** Written task **
Can you quote the items word for word, starting at the line that contains "Click the move-up chevron on Sides row" and ending at the line that contains "coord(112,38)"?

** Material provided **
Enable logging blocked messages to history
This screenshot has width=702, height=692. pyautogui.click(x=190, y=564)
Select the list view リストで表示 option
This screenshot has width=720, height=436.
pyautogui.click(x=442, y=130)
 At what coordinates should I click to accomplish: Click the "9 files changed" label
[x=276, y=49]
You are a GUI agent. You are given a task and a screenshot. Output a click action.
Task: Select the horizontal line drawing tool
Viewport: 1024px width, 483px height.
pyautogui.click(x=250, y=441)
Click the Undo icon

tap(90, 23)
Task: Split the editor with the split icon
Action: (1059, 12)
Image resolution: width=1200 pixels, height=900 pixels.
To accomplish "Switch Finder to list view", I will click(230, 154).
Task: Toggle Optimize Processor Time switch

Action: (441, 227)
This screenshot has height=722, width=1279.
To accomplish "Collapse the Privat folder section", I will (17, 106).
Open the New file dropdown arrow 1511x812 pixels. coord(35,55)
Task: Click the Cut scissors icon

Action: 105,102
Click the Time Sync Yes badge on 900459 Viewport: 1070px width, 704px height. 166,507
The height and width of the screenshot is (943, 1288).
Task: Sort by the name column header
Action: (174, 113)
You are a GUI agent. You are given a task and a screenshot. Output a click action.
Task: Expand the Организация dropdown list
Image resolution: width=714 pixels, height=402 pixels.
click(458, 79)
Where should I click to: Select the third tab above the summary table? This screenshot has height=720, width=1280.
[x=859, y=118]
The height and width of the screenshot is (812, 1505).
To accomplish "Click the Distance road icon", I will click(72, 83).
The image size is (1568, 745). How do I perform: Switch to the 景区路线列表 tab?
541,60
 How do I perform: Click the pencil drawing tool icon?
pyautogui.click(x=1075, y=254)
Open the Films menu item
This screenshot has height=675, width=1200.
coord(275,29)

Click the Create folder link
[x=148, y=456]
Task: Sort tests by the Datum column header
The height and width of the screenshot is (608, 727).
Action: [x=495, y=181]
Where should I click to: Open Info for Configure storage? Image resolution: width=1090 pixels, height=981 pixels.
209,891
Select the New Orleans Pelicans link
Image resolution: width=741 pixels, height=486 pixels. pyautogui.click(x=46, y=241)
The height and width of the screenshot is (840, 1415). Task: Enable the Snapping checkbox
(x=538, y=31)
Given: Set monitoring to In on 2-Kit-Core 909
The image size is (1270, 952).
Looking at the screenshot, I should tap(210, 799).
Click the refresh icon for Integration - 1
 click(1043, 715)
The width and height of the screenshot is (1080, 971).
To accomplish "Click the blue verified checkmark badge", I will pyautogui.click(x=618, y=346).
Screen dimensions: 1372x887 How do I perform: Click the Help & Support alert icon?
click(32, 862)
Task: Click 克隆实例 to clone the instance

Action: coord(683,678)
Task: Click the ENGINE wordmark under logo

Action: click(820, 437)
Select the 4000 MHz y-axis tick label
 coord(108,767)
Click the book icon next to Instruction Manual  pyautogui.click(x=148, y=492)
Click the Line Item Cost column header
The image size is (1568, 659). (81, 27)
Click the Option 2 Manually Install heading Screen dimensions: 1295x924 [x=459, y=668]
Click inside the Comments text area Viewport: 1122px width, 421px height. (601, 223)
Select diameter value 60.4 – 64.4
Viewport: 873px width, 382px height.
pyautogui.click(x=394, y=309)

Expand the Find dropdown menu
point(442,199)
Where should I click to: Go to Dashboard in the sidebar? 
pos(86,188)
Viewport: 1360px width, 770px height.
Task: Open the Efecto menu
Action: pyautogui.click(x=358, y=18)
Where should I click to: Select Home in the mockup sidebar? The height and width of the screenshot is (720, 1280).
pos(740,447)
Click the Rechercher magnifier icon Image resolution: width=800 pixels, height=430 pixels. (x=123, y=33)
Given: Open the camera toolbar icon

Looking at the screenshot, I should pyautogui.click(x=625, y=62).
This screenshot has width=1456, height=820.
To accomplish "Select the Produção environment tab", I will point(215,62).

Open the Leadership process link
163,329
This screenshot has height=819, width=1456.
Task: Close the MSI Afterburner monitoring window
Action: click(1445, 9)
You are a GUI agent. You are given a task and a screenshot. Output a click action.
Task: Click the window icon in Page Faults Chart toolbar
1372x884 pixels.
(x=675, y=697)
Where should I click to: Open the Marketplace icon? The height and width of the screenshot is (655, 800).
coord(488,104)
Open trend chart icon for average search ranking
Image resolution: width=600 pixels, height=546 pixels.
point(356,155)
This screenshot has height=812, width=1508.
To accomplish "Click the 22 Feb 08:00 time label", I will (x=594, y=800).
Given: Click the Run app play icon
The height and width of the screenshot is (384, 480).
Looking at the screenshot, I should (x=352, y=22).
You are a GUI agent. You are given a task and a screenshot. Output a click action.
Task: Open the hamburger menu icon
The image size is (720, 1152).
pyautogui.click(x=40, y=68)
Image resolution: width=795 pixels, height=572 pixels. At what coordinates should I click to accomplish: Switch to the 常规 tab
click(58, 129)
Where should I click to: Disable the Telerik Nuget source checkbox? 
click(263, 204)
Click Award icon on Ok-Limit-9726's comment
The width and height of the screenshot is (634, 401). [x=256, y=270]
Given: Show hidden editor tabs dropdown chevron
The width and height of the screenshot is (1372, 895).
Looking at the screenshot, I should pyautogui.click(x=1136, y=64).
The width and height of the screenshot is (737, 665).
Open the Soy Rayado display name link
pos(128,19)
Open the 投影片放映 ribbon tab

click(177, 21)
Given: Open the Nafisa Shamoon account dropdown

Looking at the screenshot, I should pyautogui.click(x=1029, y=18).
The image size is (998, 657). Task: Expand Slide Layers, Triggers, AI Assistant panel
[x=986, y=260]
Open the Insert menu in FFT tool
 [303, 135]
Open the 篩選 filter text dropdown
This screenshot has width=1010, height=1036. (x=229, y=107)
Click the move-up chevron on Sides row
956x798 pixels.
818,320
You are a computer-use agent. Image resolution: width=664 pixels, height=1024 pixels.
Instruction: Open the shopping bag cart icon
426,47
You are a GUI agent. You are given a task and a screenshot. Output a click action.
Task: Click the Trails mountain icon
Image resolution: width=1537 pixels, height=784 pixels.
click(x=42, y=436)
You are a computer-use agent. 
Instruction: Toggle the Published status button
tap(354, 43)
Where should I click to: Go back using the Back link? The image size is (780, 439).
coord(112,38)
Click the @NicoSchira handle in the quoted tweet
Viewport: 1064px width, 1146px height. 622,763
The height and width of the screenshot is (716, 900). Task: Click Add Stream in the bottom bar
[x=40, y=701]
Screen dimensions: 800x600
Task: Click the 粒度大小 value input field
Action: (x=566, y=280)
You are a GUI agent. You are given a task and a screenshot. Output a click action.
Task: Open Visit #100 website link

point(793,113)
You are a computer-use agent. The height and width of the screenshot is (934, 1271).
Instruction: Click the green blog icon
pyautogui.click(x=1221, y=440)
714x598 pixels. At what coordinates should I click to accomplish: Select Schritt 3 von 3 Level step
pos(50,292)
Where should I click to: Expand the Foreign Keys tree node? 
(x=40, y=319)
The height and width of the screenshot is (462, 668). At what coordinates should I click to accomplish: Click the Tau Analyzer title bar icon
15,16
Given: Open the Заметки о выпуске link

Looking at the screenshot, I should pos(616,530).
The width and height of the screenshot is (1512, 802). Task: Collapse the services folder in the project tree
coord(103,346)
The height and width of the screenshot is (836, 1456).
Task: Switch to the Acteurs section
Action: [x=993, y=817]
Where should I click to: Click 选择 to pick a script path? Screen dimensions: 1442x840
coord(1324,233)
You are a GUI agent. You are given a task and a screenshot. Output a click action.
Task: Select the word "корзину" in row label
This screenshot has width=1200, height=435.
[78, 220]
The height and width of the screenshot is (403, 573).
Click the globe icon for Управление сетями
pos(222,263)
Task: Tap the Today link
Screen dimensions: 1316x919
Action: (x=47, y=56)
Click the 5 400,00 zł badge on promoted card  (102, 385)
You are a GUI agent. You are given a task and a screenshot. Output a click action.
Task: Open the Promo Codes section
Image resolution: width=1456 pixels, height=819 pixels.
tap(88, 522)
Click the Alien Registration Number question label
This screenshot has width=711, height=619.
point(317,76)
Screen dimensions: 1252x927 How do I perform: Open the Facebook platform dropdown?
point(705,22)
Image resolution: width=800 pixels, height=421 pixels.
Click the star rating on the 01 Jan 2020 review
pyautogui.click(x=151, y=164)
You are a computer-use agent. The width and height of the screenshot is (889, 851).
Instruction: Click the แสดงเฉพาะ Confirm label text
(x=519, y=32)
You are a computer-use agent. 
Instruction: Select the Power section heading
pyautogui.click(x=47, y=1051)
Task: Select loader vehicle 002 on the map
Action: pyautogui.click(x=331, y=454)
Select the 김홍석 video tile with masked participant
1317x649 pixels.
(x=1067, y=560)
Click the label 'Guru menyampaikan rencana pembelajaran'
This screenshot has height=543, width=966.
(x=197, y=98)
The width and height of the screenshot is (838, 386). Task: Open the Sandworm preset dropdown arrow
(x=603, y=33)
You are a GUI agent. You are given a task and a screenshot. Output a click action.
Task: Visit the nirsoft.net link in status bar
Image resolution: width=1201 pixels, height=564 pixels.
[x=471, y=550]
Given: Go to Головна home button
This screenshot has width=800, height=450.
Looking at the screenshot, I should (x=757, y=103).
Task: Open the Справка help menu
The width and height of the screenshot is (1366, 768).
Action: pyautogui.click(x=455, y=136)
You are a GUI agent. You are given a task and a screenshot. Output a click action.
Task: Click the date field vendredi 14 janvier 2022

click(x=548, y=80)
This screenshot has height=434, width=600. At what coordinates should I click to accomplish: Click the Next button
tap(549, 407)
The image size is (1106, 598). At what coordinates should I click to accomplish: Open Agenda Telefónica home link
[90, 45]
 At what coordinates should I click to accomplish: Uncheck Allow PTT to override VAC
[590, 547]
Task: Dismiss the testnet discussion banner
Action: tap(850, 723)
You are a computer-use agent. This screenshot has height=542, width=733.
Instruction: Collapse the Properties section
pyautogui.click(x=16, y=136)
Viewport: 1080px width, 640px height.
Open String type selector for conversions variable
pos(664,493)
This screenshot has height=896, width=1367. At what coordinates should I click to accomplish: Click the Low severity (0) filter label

** Response to the exercise **
Click the move-up chevron on Sides row
956x798 pixels.
818,320
You are a computer-use agent. Image resolution: width=664 pixels, height=1024 pixels.
Instruction: Open the shopping bag cart icon
426,47
You are a GUI agent. You are given a task and a screenshot. Output a click action.
Task: Click the Trails mountain icon
Image resolution: width=1537 pixels, height=784 pixels.
click(x=42, y=436)
You are a computer-use agent. 
Instruction: Toggle the Published status button
tap(354, 43)
Where should I click to: Go back using the Back link? The image size is (780, 439).
coord(112,38)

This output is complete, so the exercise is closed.